Die Autofahrt zu seinen Kindern könnte dafür sorgen, dass ein 25-jähriger Gardeleger ins Gefängnis muss. Im März wird erneut verhandelt.

Gardelegen l Seine Tränen halfen ihm nicht. Wegen Fahrens ohne Fahrerlaubnis musste sich ein 25 Jahre alter Gardeleger vor dem Amtsgericht verantworten. Auch wenn er damit gute Absichten hegte: "Ich wollte doch zu meinen Kindern." Das traf bei Richter Axel Bormann auf wenig Verständnis: "Sie können hier in Gardelegen in den Zug steigen und sind in einer Stunde in Braunschweig, da muss man sich nicht ins Auto setzen, wenn man keinen Führerschein hat." Der 25-Jährige wurde am 28. Juni 2013 beim Fahren mit dem Auto seiner früheren Freundin im Rahmen einer Verkehrskontrolle im niedersächsischen Meine erwischt.

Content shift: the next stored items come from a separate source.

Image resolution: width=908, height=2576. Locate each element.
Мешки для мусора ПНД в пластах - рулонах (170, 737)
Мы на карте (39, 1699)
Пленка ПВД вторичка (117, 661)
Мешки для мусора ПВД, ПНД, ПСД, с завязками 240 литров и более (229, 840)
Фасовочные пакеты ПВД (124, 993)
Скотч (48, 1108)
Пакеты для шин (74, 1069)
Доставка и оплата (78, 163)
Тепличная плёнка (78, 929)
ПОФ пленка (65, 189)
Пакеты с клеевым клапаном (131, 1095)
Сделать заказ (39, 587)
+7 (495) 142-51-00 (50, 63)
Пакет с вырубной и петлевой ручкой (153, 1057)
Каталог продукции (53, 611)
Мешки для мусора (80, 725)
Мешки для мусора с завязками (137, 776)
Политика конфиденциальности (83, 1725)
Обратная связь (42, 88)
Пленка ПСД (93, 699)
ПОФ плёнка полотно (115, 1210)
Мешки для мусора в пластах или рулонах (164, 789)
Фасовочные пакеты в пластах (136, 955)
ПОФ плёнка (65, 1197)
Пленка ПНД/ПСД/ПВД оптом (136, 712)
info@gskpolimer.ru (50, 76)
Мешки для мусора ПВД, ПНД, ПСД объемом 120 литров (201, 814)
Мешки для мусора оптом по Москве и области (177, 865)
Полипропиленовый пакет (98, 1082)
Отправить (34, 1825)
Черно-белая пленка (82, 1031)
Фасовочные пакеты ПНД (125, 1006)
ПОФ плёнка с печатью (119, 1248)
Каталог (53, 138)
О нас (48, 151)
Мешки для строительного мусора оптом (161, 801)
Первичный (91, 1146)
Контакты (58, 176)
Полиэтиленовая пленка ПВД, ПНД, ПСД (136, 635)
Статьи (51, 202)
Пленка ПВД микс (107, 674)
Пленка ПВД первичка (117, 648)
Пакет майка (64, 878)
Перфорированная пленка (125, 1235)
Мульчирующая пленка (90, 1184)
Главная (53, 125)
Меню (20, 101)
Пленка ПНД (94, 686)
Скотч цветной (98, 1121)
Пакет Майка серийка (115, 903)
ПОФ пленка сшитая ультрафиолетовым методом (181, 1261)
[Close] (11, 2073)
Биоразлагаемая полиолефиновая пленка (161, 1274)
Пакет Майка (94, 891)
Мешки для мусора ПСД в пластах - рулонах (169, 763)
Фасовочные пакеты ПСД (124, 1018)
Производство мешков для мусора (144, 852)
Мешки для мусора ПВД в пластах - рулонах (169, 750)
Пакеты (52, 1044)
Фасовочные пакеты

Es war jedoch nicht das erste Mal. Schon 2005 bekam er wegen Fahrens ohne Führerschein Jugendarrest. Das setzte sich in den kommenden Jahren fort. Mehr als 30 Mal saß er hinter dem Steuer, obwohl er es nicht durfte. Das letzte Urteil erhielt der Mann im Oktober 2012 in Braunschweig, wo er jedoch nicht zur Verhandlung erschien und in Abwesenheit zu einem Jahr Freiheitsstrafe, ausgesetzt auf drei Jahre Bewährung, verurteilt wurde.

Genau diese Bewährung würde mit einer erneuten Verurteilung widerrufen werden und der Gardeleger müsste das eine Jahr im Gefängnis absitzen. Hinzu käme die Strafe für die Fahrt im Juni 2013.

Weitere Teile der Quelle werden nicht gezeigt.